■ **Task instructions**:
**A.** According to the tribute to Monroe McKay, how old was he when he started college?
**B.** Put this sentence from the tribute to Monroe McKay into Spanish: "One older brother became a congressman, the other a dean at Weber State."

■ **Text section**:
+===+

In memory of Monroe McKay, by one of his clerks
They say that when an old man dies a library burns, but that image has lost its power. Libraries can’t matter now like they did, what with everybody educated and with so much information free online that it’s difficult to imagine how hard it used to be just to know things. Do you know why the wizards in old stories are always old? I think it’s because having a life’s worth of learning, once upon a time, let you do and say things that seemed to the youngsters like magic.
An old man I know died this year, and his life really was magic. He was born in his family home in a tiny farming-and-sheepherding town; born in the same room where his father had been born—in the same room where his father would die, in fact, while he and his seven siblings were still young. The father had no life insurance, but the local insurance salesman later joked that for once it had turned out better that way. Plunged into poverty, the surviving family were forced to work hard and rely on each other, and together they raised a crop of extraordinary people.
One older brother became a congressman, the other a dean at Weber State. Monroe himself became a federal judge, and yet it’s how he got there that I find most remarkable. Today, federal judges’ race up the prestige pole starts before kindergarten, but this future judge didn’t even start college until he was twenty-five. First he was a Marine, or a sheepherder, or a traveling teletype mechanic, until his brother walked him through the enrollment process at BYU.

+===+

■ **Provided material**:
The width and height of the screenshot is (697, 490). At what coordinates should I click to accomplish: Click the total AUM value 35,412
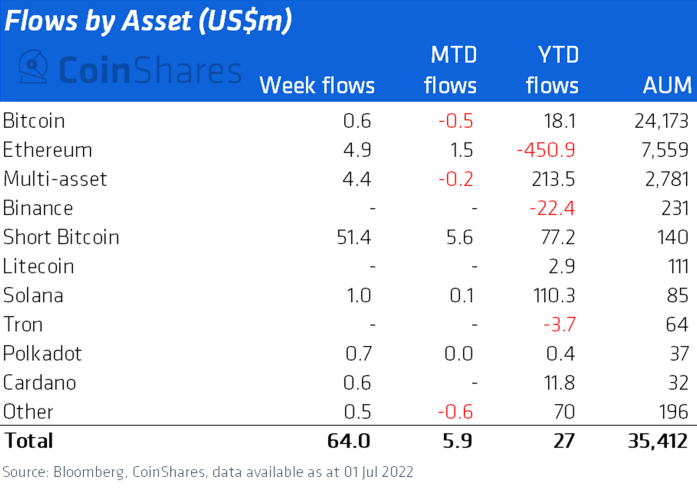click(x=655, y=440)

+===+

■ **Answers to each task**:
**A.** Twenty-five.

**B.** Un hermano mayor llegó a ser congresista, y el otro, decano en Weber State.